Interpolators—estimators that achieve zero training error—have attracted growing attention in machine learning, mainly because state-of-the art neural networks appear to be models of this type. In this paper, we study minimum ${\ell }_2$ norm (“ridgeless”) interpolation least squares regression, focusing on the high-dimensional regime in which the number of unknown parameters p is of the same order as the number of samples n.

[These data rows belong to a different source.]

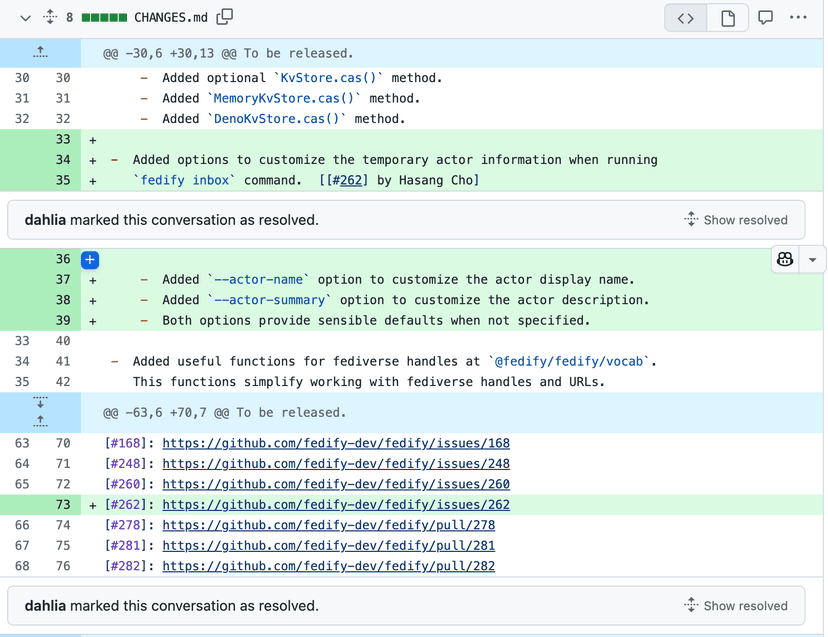Expand all lines of CHANGES.md
828x637 pixels.
(x=50, y=18)
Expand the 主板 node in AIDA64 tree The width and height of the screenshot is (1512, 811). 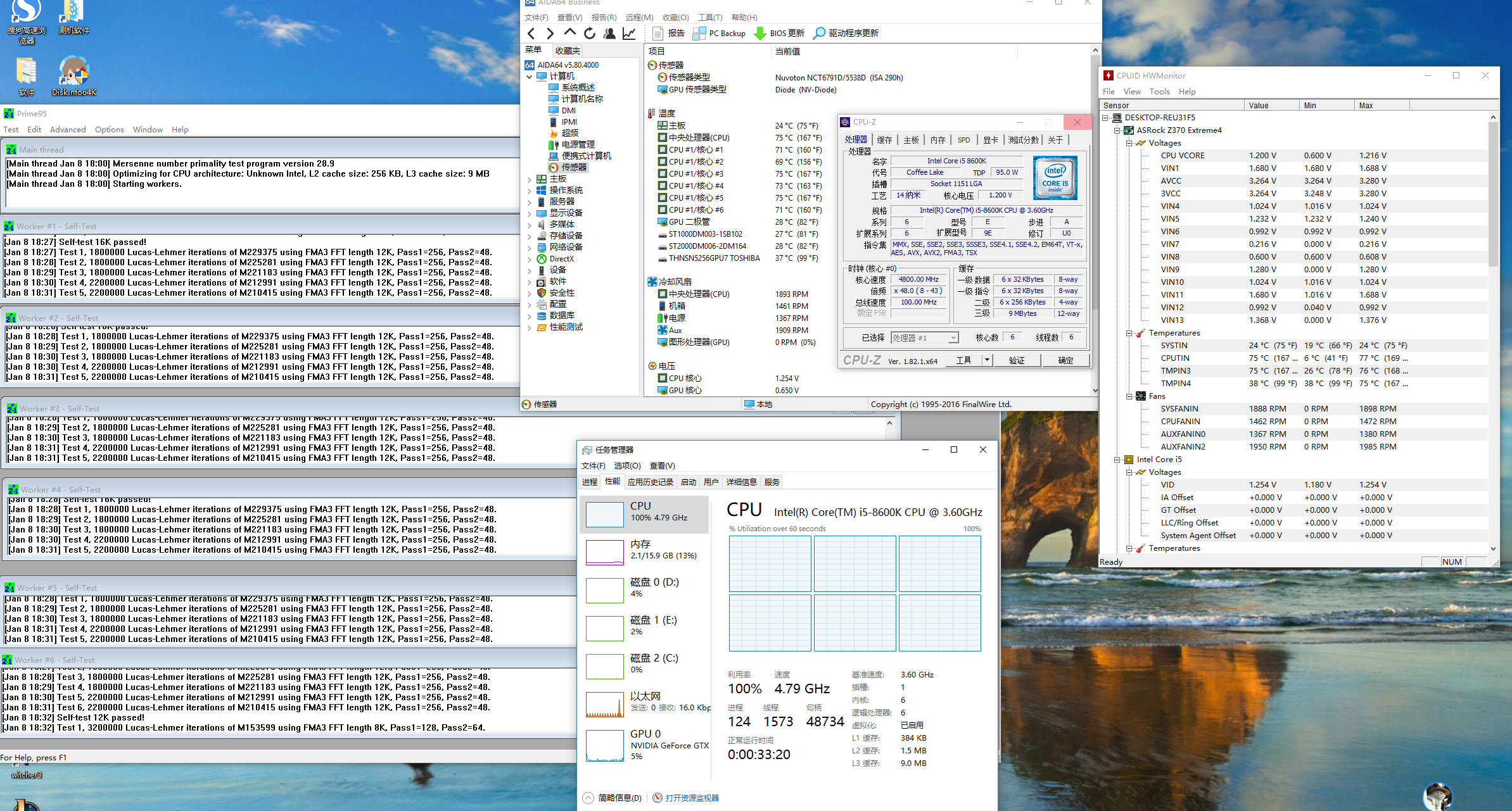click(530, 179)
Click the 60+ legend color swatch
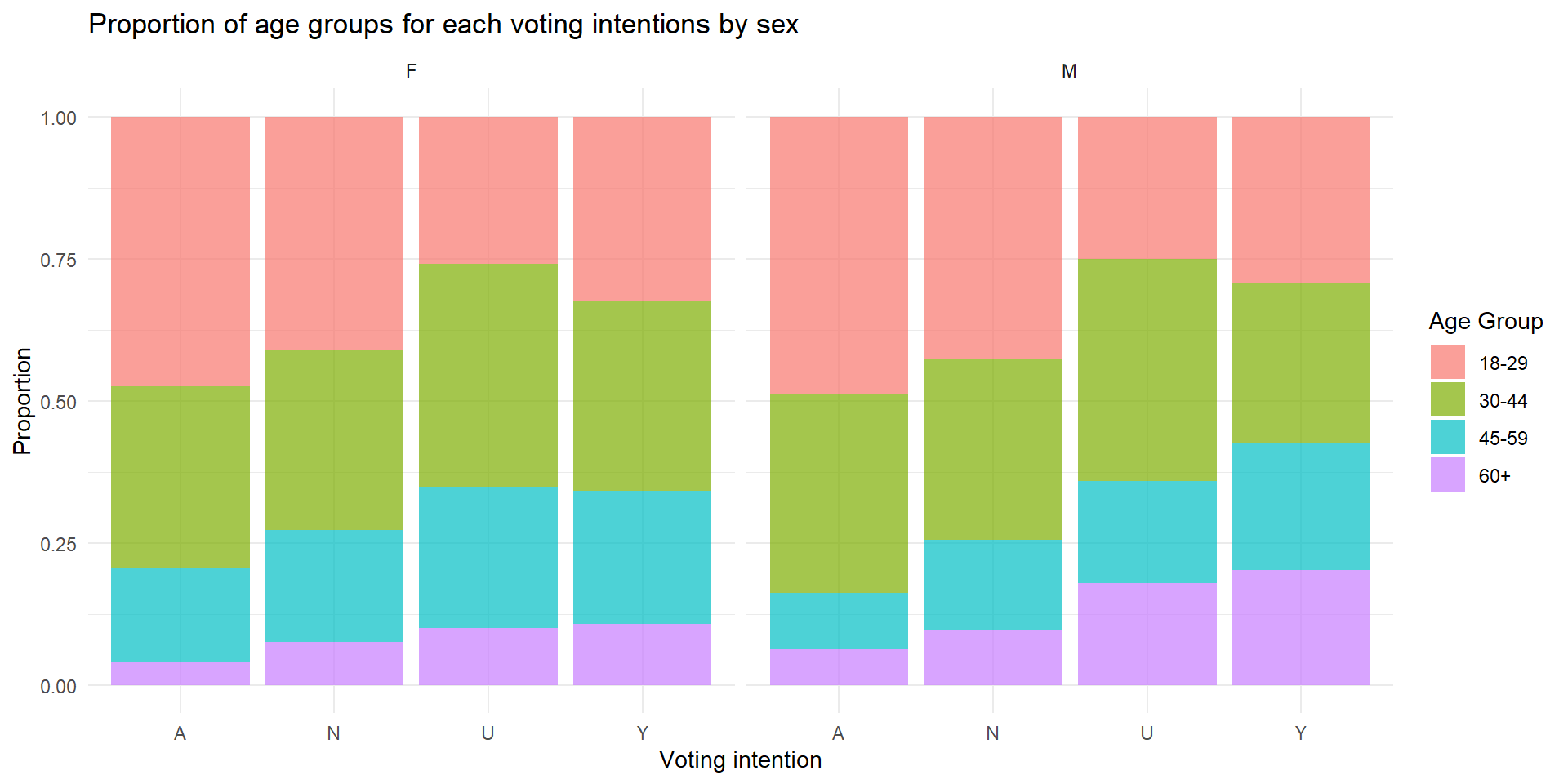Viewport: 1568px width, 784px height. [x=1447, y=475]
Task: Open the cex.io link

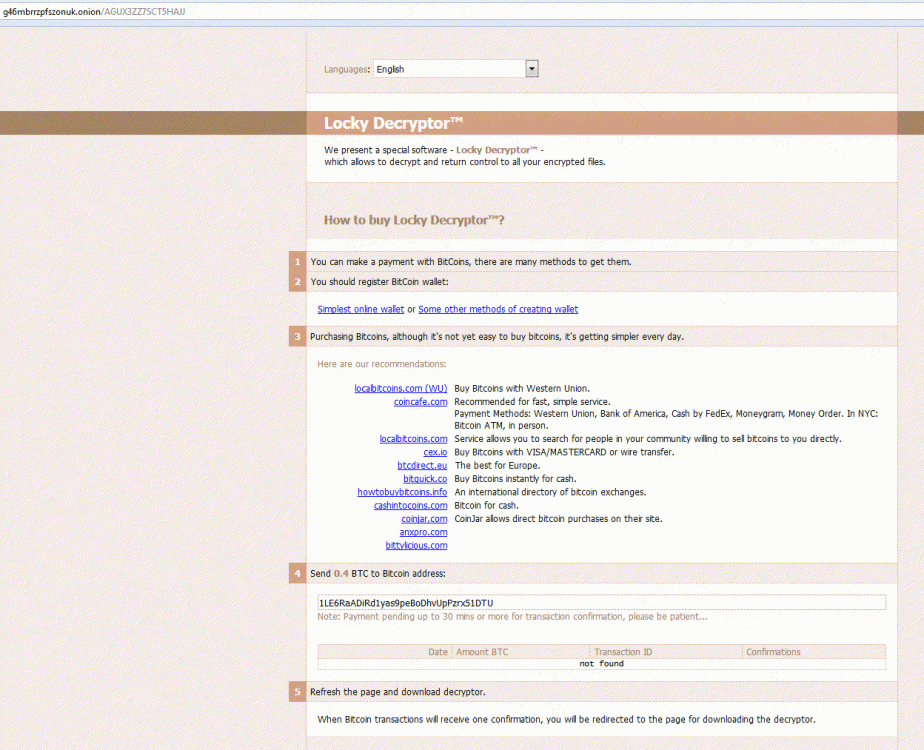Action: 435,452
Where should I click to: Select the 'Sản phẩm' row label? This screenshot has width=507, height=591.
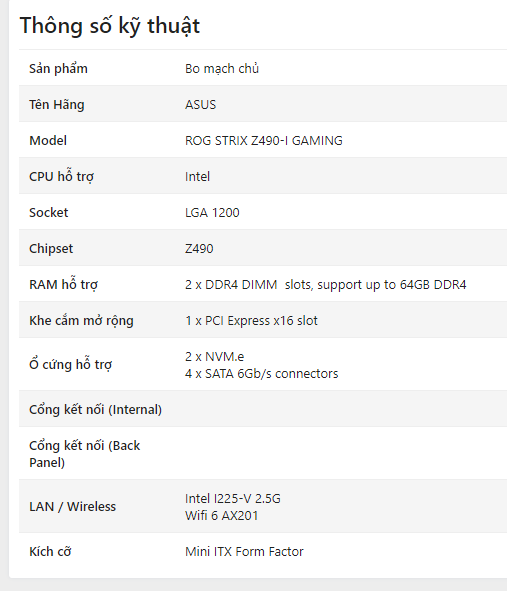tap(58, 69)
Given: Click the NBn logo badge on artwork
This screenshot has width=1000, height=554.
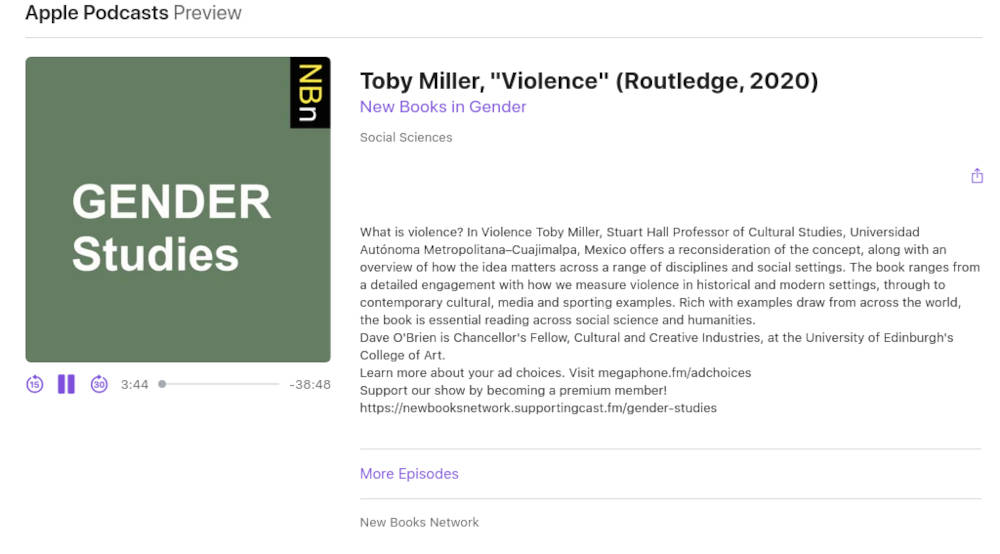Looking at the screenshot, I should (x=310, y=92).
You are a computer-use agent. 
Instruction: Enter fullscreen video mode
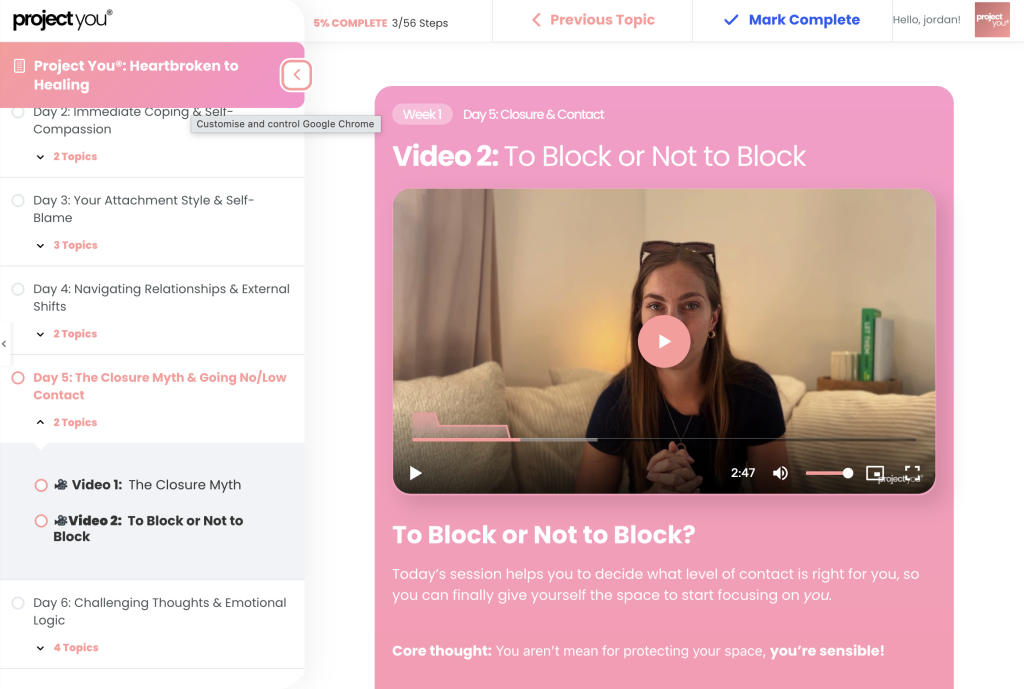tap(912, 473)
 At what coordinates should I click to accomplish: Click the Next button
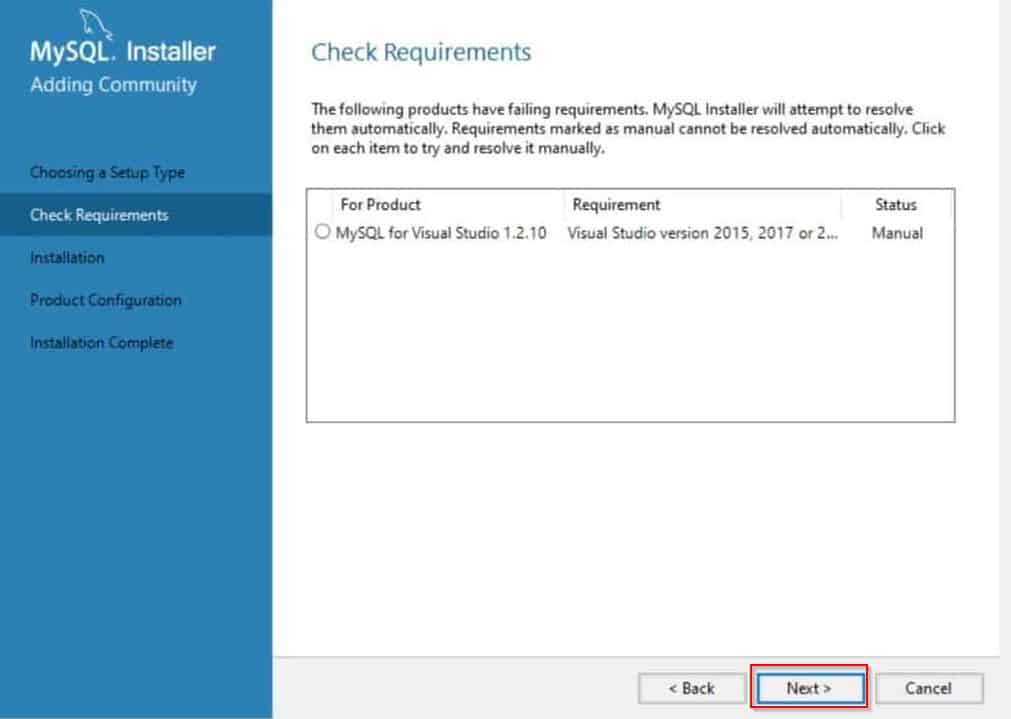(x=810, y=689)

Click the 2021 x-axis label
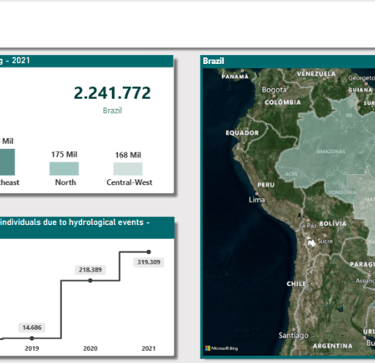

We consider two different models for the feature distribution: a linear model, where the feature vectors ${\mathit{x}}_{\mathit{i}}\in {\mathbb{R}}^{\mathit{p}}$ are obtained by applying a linear transform to a vector of i.i.d. entries, ${\mathit{x}}_{\mathit{i}}={\mathrm{\Sigma }}^{1/2}{\mathit{z}}_{\mathit{i}}$ (with ${\mathit{z}}_{\mathit{i}}\in {\mathbb{R}}^{\mathit{p}}$); and a nonlinear model, where the feature vectors are obtained by passing the input through a random one-layer neural network, ${\mathit{x}}_{\mathit{i}}=\mathit{\phi }(\mathit{W}{\mathit{z}}_{\mathit{i}})$ (with ${\mathit{z}}_{\mathit{i}}\in {\mathbb{R}}^{\mathit{d}}$, $\mathit{W}\in {\mathbb{R}}^{\mathit{p}\times \mathit{d}}$ a matrix of i.i.d. entries, and φ an activation function acting componentwise on $\mathit{W}{\mathit{z}}_{\mathit{i}}$). We recover—in a precise quantitative way—several phenomena that have been observed in large-scale neural networks and kernel machines, including the “double descent” behavior of the prediction risk, and the potential benefits of overparametrization.